## MATERIAL FOR THIS EXERCISE

======

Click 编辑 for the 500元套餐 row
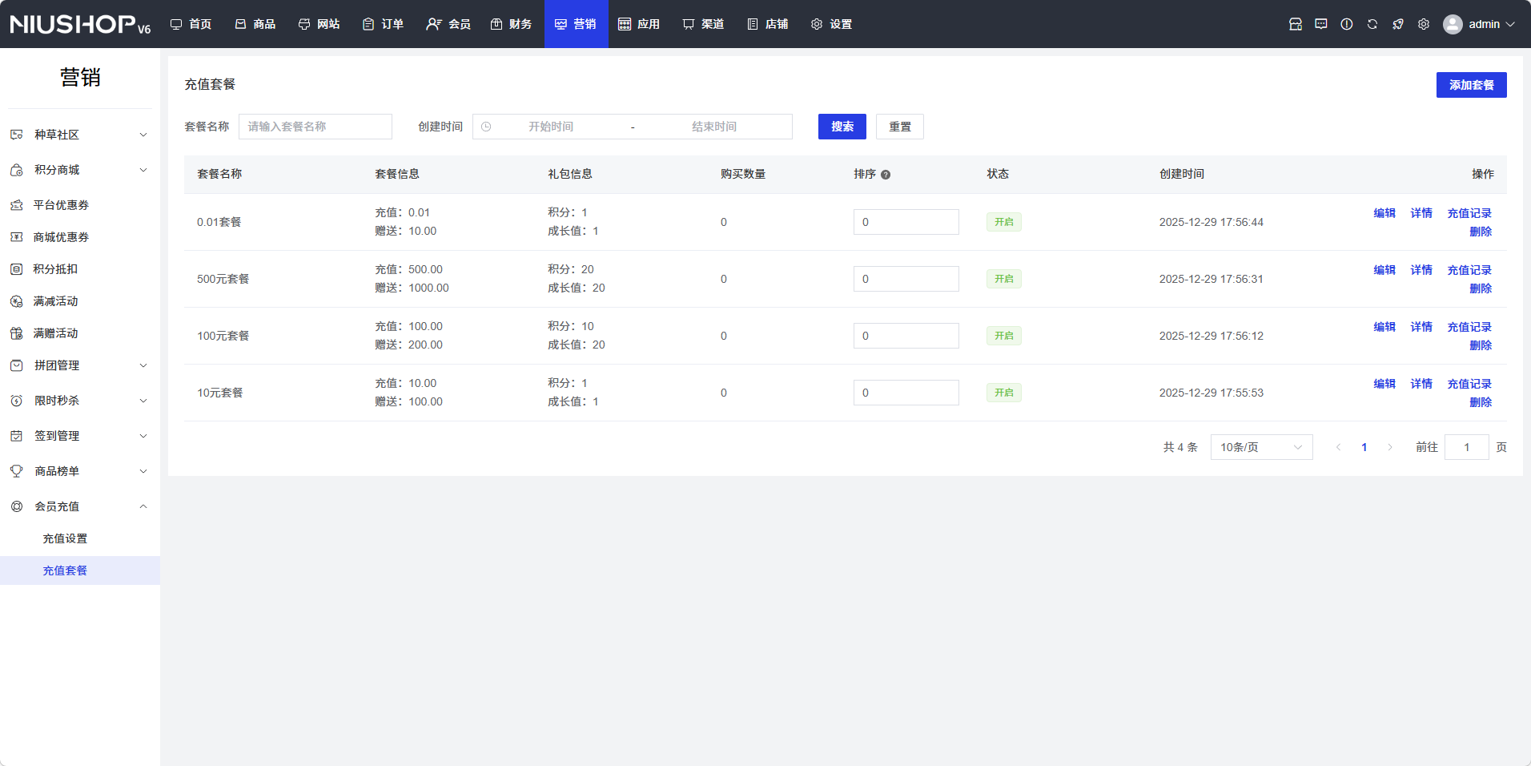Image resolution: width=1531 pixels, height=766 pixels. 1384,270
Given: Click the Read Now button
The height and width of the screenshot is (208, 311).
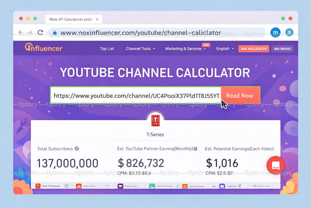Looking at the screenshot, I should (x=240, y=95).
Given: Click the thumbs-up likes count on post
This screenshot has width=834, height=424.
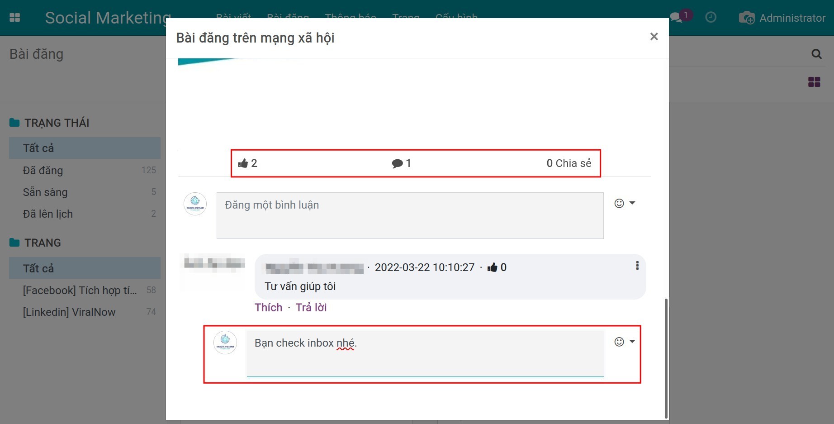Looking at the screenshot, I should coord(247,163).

======

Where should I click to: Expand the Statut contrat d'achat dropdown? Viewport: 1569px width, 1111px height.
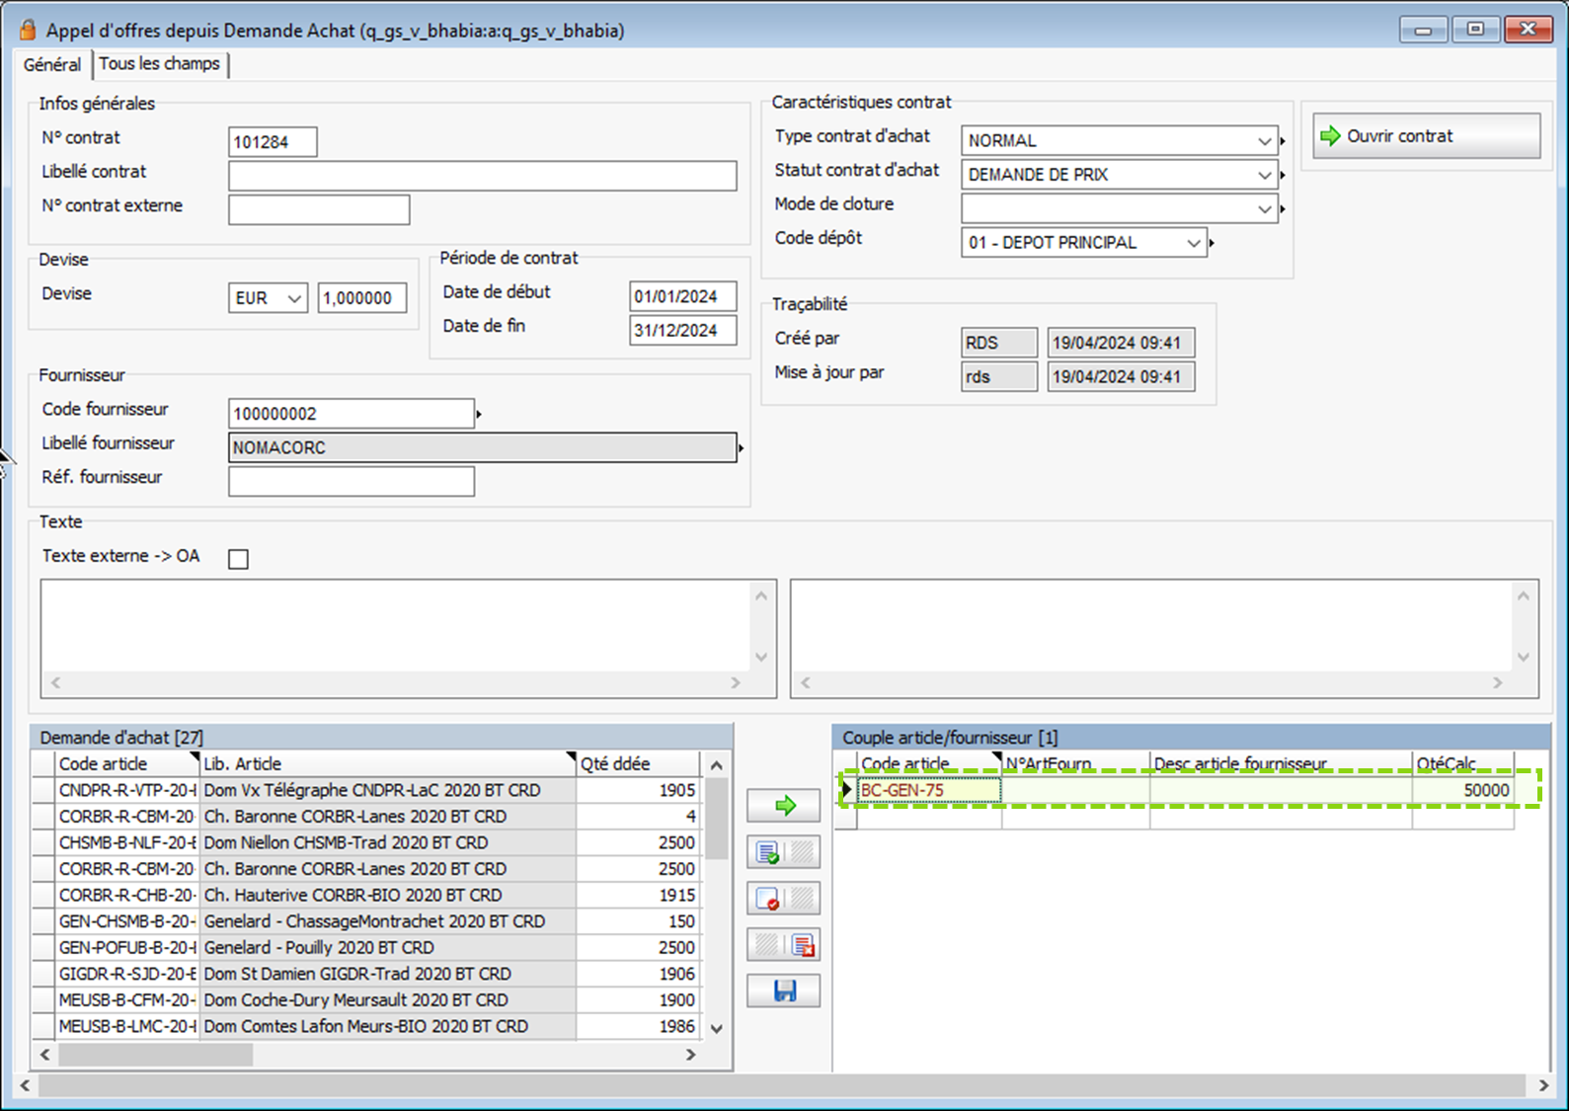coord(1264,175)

======

## WHAT THIS TASK INVOLVES
Reproduce verbatim the section that opens with the line containing "Where should I" and closes with the line containing "coord(1264,175)", including both of those lines. Omit the pictures from your output.

## RESPONSE TO THE TASK
Where should I click to: Expand the Statut contrat d'achat dropdown? Viewport: 1569px width, 1111px height.
coord(1264,175)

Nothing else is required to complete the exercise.